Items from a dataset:
** Begin **

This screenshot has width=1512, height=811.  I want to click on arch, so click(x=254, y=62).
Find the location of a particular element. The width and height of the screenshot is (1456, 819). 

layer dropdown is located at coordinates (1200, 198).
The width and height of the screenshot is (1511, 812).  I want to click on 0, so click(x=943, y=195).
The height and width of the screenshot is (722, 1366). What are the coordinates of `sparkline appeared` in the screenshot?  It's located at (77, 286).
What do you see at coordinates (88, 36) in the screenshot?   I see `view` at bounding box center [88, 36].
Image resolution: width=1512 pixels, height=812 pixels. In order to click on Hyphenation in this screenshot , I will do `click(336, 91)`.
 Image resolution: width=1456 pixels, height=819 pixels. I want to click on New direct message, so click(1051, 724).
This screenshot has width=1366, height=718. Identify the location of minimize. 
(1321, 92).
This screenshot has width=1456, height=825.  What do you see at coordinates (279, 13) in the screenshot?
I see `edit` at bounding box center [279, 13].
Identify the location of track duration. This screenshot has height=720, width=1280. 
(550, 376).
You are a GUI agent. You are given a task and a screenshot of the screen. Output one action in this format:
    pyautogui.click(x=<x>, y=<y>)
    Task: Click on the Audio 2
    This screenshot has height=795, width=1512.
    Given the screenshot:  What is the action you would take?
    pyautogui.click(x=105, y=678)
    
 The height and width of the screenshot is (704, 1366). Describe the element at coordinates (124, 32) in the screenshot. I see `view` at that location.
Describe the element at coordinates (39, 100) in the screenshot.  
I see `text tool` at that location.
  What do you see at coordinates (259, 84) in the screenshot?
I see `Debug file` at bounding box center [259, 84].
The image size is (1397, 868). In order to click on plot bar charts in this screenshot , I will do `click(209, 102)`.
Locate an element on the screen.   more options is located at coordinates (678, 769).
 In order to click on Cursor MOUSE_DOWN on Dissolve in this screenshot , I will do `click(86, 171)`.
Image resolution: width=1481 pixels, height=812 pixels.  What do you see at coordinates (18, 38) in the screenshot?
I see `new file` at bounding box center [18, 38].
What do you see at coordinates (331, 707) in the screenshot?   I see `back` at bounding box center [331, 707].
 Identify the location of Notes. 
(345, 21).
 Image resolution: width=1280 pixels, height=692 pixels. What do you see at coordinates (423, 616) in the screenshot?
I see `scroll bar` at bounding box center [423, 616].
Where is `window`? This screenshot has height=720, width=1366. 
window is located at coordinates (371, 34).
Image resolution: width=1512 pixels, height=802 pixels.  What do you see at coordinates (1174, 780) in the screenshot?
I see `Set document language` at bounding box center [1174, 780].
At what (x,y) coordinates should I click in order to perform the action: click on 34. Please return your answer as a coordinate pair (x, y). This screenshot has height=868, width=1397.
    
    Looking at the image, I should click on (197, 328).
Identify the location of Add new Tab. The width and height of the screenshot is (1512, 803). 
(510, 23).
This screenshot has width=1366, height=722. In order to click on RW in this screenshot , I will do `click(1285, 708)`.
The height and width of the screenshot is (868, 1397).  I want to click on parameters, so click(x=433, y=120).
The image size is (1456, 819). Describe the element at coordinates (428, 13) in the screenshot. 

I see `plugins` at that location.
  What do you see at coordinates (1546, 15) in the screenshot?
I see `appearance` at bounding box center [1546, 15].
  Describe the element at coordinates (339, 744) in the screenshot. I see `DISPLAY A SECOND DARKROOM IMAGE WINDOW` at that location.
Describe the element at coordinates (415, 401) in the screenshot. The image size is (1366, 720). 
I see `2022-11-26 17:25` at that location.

** End **

EXERCISE -> Please reproduce every line of the data above verbatim.

REPLY ->
This screenshot has width=1512, height=811.  I want to click on arch, so click(x=254, y=62).
Find the location of a particular element. The width and height of the screenshot is (1456, 819). 

layer dropdown is located at coordinates (1200, 198).
The width and height of the screenshot is (1511, 812).  I want to click on 0, so click(x=943, y=195).
The height and width of the screenshot is (722, 1366). What are the coordinates of `sparkline appeared` in the screenshot?  It's located at (77, 286).
What do you see at coordinates (88, 36) in the screenshot?   I see `view` at bounding box center [88, 36].
Image resolution: width=1512 pixels, height=812 pixels. In order to click on Hyphenation in this screenshot , I will do `click(336, 91)`.
 Image resolution: width=1456 pixels, height=819 pixels. I want to click on New direct message, so click(1051, 724).
This screenshot has width=1366, height=718. Identify the location of minimize. 
(1321, 92).
This screenshot has width=1456, height=825.  What do you see at coordinates (279, 13) in the screenshot?
I see `edit` at bounding box center [279, 13].
Identify the location of track duration. This screenshot has height=720, width=1280. 
(550, 376).
You are a GUI agent. You are given a task and a screenshot of the screen. Output one action in this format:
    pyautogui.click(x=<x>, y=<y>)
    Task: Click on the Audio 2
    This screenshot has height=795, width=1512.
    Given the screenshot:  What is the action you would take?
    pyautogui.click(x=105, y=678)
    
 The height and width of the screenshot is (704, 1366). Describe the element at coordinates (124, 32) in the screenshot. I see `view` at that location.
Describe the element at coordinates (39, 100) in the screenshot.  
I see `text tool` at that location.
  What do you see at coordinates (259, 84) in the screenshot?
I see `Debug file` at bounding box center [259, 84].
The image size is (1397, 868). In order to click on plot bar charts in this screenshot , I will do `click(209, 102)`.
Locate an element on the screen.   more options is located at coordinates (678, 769).
 In order to click on Cursor MOUSE_DOWN on Dissolve in this screenshot , I will do `click(86, 171)`.
Image resolution: width=1481 pixels, height=812 pixels.  What do you see at coordinates (18, 38) in the screenshot?
I see `new file` at bounding box center [18, 38].
What do you see at coordinates (331, 707) in the screenshot?   I see `back` at bounding box center [331, 707].
 Identify the location of Notes. 
(345, 21).
 Image resolution: width=1280 pixels, height=692 pixels. What do you see at coordinates (423, 616) in the screenshot?
I see `scroll bar` at bounding box center [423, 616].
Where is `window`? This screenshot has height=720, width=1366. 
window is located at coordinates (371, 34).
Image resolution: width=1512 pixels, height=802 pixels.  What do you see at coordinates (1174, 780) in the screenshot?
I see `Set document language` at bounding box center [1174, 780].
At what (x,y) coordinates should I click in order to perform the action: click on 34. Please return your answer as a coordinate pair (x, y). This screenshot has height=868, width=1397.
    
    Looking at the image, I should click on (197, 328).
Identify the location of Add new Tab. The width and height of the screenshot is (1512, 803). 
(510, 23).
This screenshot has width=1366, height=722. In order to click on RW in this screenshot , I will do `click(1285, 708)`.
The height and width of the screenshot is (868, 1397).  I want to click on parameters, so click(x=433, y=120).
The image size is (1456, 819). Describe the element at coordinates (428, 13) in the screenshot. 

I see `plugins` at that location.
  What do you see at coordinates (1546, 15) in the screenshot?
I see `appearance` at bounding box center [1546, 15].
  Describe the element at coordinates (339, 744) in the screenshot. I see `DISPLAY A SECOND DARKROOM IMAGE WINDOW` at that location.
Describe the element at coordinates (415, 401) in the screenshot. The image size is (1366, 720). 
I see `2022-11-26 17:25` at that location.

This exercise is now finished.